Targeting abatacept-resistant T-helper-17 cells by aldehyde dehydrogenase inhibition
By Yukiko Tokifuji,
Hodaka Hayabuchi,
Takashi Sasaki,
Mariko Hara-Chikuma,
Keiji Hirota,
Hayato Takahashi,
Masayuki Amagai,
Akihiko Yoshimura,
Shunsuke Chikuma
Affiliations
By Yukiko Tokifuji
Department of Microbiology and Immunology, Keio University School of Medicine, 35 Shinanomachi, East Lecture Hall 4F, Shinjuku, Tokyo 160-8582, Japan
Hodaka Hayabuchi
Department of Microbiology and Immunology, Keio University School of Medicine, 35 Shinanomachi, East Lecture Hall 4F, Shinjuku, Tokyo 160-8582, Japan
Takashi Sasaki
Center for Supercentenarian Medical Research, Keio University School of Medicine, 35 Shinanomachi, Shinjuku, Tokyo 160-8582, Japan
Mariko Hara-Chikuma
Department of Pharmacology, Keio University School of Medicine, 35 Shinanomachi, Shinjuku, Tokyo 160-8582, Japan
Keiji Hirota
Laboratory of Integrative Biological Science, Institute for Life and Medical Sciences, Kyoto University, Kyoto 606-8507, Japan
Hayato Takahashi
Department of Dermatology, Keio University School of Medicine, 35 Shinanomachi, Shinjuku, Tokyo 160-8582, Japan
Masayuki Amagai
Department of Dermatology, Keio University School of Medicine, 35 Shinanomachi, Shinjuku, Tokyo 160-8582, Japan
Akihiko Yoshimura
Department of Microbiology and Immunology, Keio University School of Medicine, 35 Shinanomachi, East Lecture Hall 4F, Shinjuku, Tokyo 160-8582, Japan
Shunsuke Chikuma
Department of Microbiology and Immunology, Keio University School of Medicine, 35 Shinanomachi, East Lecture Hall 4F, Shinjuku, Tokyo 160-8582, Japan; Corresponding author
Summary: IL-17-producing helper T (Th17) cells are long-lived and serve as central effector cells in chronic autoimmune diseases.
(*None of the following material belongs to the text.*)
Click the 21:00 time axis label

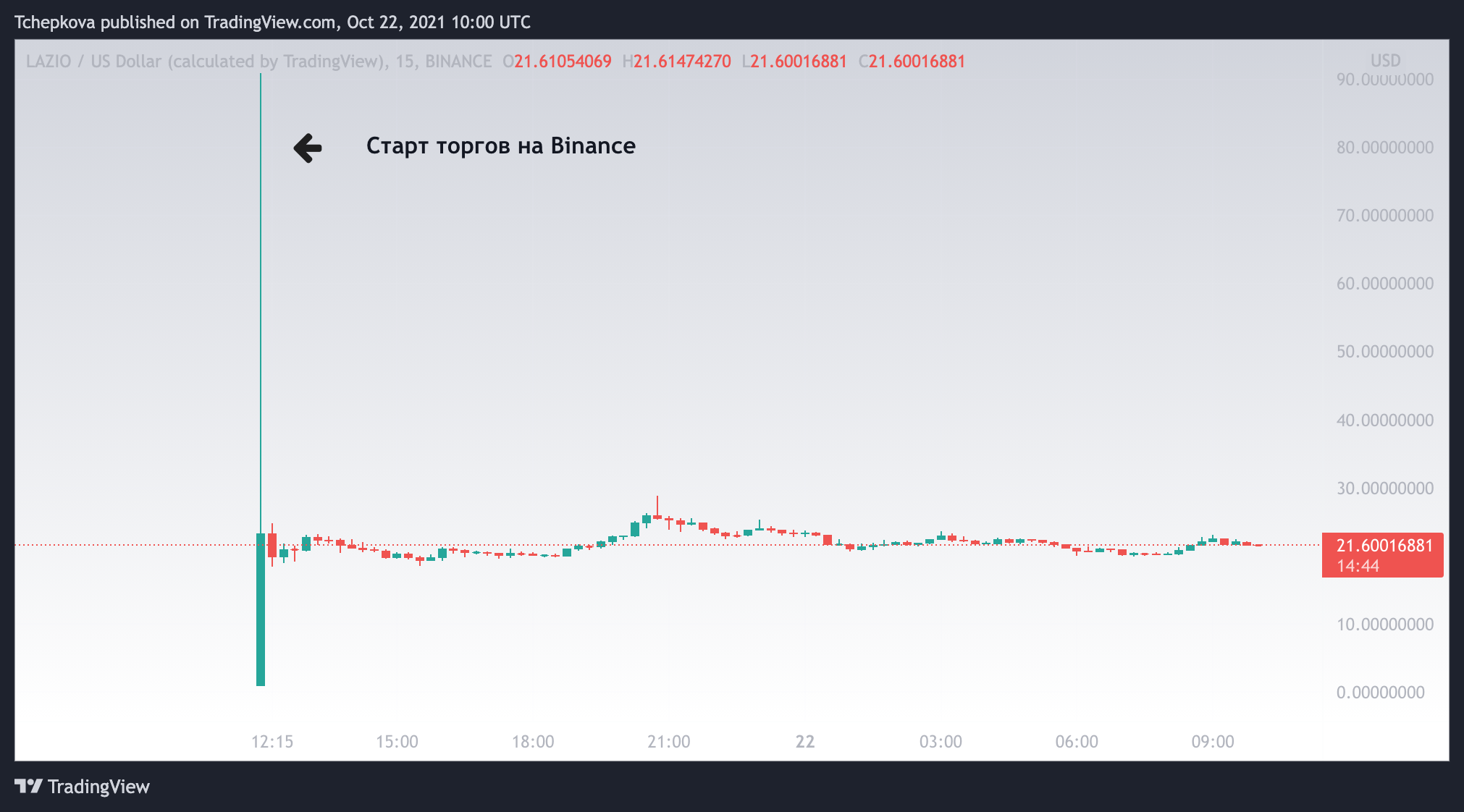[x=668, y=742]
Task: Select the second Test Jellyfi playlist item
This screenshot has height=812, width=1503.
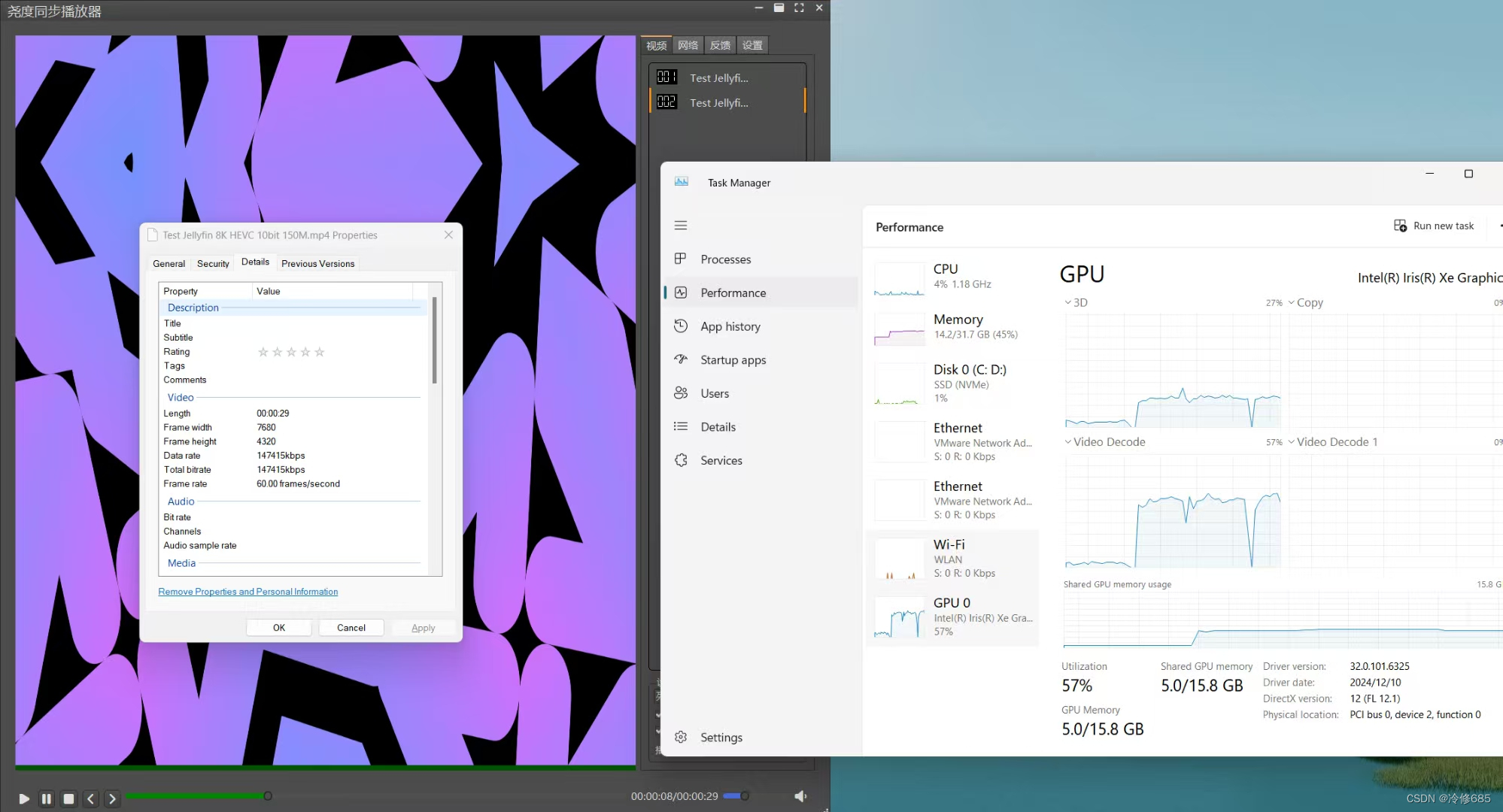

The underlying mechanisms of Th17 persistence remain unclear. We demonstrated that abatacept, a CD28 antagonist, effectively prevented the development of skin disease in a Th17-dependent experimental autoimmune dermatitis model. Abatacept selectively inhibited the emergence of IL-7R-negative effector-phenotype T cells while allowing the survival and proliferation of IL-7R+ memory-phenotype cells. The surviving IL-7R+ Th17 cells expressed genes associated with alcohol/aldehyde detoxification and showed potential to transdifferentiate into IL-7R-negative effector cells. Inhibiting aldehyde dehydrogenase reduced IL-7R+ Th17 cells in vivo, independently of CD28, and exhibited additive effects when combined with abatacept. Our findings suggest that CD28 blockade prevents inflammation without eliminating persistent memory cells. These remaining memory cells can be targeted by other drugs, such as aldehyde dehydrogenase inhibitors, to limit their survival, thereby facilitating the treatment of chronic autoimmune diseases.